Sat. radio and sat. TV are not apples to oranges, they are apples to industrial fasteners. Sat. radio.is a niche luxury product, and one that for most people supplements an easy to receive free alternative. Markets is mostly long commuters, displaced sports fans, and truckers/traveling salesmen. 

Some form of provider TV is, for most people, if not truly a "utility" like electric or water, something close. Yes, if a person lives in or near a city (depending on topography and odd allocations of TV stations based on the demographics and politics of 70 years ago) he can get OTA TV and live with that. And a person can PAY for internet and then watch SOME TV. Either just youtubes and other such free material, which is not really entertainment; or PAY for the same stuff as traditional cable/sat provides. But in a less stable and more random format.

Yes, there are some people who just watch TV as background noise. These people have mostly already fallen away. The rest remind me of two groups. People say the same things they say about eating at Golden Coral. "Its OK", "I get by", "I don't miss it that much". OK. But life is worth living. The other half say things that remind me of the early free days of BUD. "YOU are paying for this and that, but I get it free." or "I can just pay this small amount for just what I want." Yep. Until the number of people that do this reaches the critical point, and the internet providers start charging for being on-line with a high grade video all day.
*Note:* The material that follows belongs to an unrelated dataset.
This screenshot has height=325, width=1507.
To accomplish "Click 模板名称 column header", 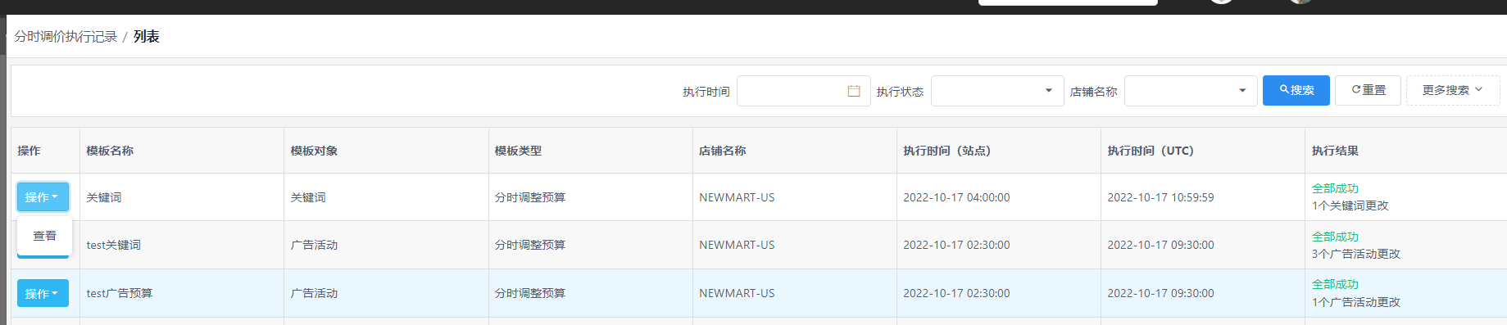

And the content providers lock down all the "use my neighbor's account number" crap.

In 20 years, both cable and sat will exist (and both DirecTV and DISH will exist) and will look a lot like what they do right now.


----------



## Stewart Vernon (Jan 7, 2005)

The thing is... it would be one thing if people were cutting the cord because they don't like the content. Evidence suggests that is not the case. Actually total viewership is up across the board I suspect IF you counted all possible viewing methods for a particular program... now, an individual show might have lower ratings now because of increased choices... but total viewership of all media is undoubtedly up.
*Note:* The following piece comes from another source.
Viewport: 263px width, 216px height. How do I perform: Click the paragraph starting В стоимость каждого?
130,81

IF people are leaving for streaming because it is cheaper... be careful, because the reason streaming is cheaper (where it is, some places it actually is not) is because streaming is the 2nd or more option for revenue source after a TV show is aired originally on traditional channels OR a movie is shown in theaters. Once the tipping point is reached, where the revenue is not being met at the box office OR through the linear providers... streaming will need to become the primary source of revenue, and the pricing will shift. Suddenly streaming will have to increase, and satellite/cable might actually go down as it will become a secondary source of revenue. That will either save it OR be the last gasp.
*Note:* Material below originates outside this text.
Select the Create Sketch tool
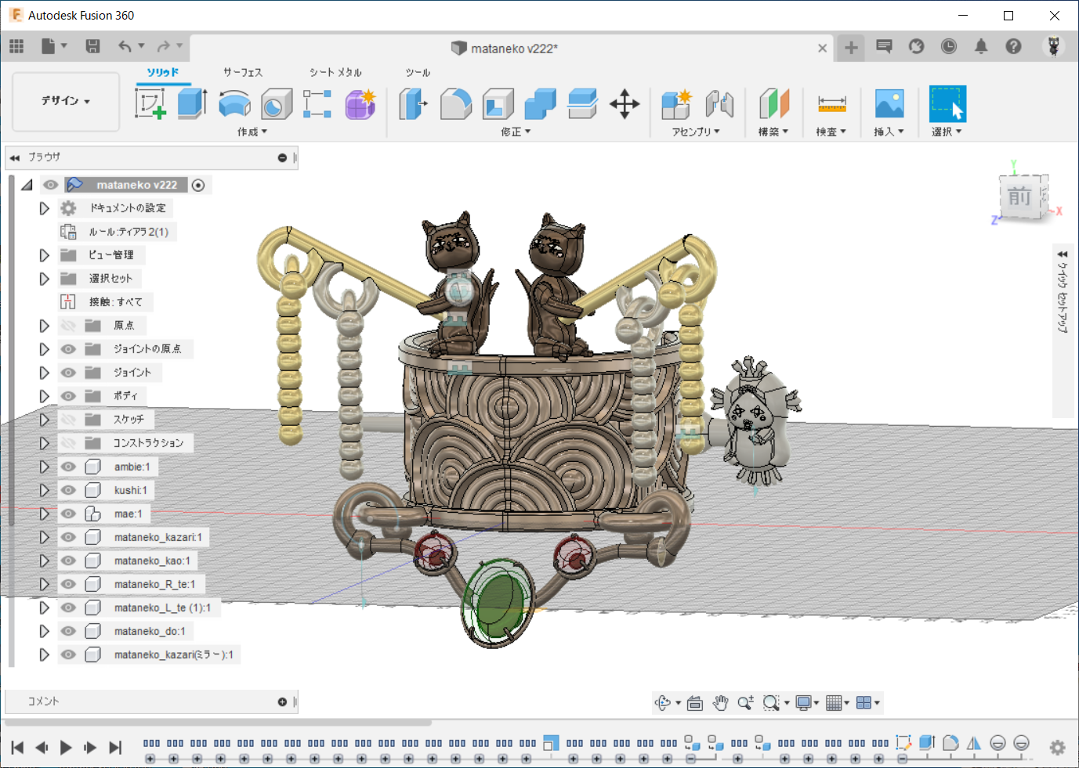 point(150,103)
Ultimately, the cheapness factor is not going to remain status quo for streaming... so be careful what you wish for.


----------



## southsider (Mar 16, 2013)

camo said:


> Here is a story on it. Basically saying the 1.4 million who left in 2014 may be the calm before the storm. I was a little shocked before I retired, we had a show of hands at a group safety meeting (42 people) asking who subscribed to cable or satellite and only 1/3 did, and of that 1/3 most were 40+.
> 
> http://variety.com/2015/digital/news/cord-cutting-picks-up-1-4-million-u-s-households-tuned-out-pay-tv-last-year-1201441530/


I am a high school teacher who also works with college students, and I've taught for 26 years. From various class discussions over the years, I'd say the percentage of students whose families have cable or satellite (for TV) has gone down to about 20% or so. Maybe even less than that. All of them use a streaming service such as Netflix, Amazon, or Hulu, and when you differentiate between students and the rest of the older members of their families, almost none of them watch content on a television. I've seen this trend for quite some time now. The college students I work with obtain their entertainment content through the internet. It's almost never regular television programming, but when it is, they seem to watch it in smaller YouTube-style clips.


----------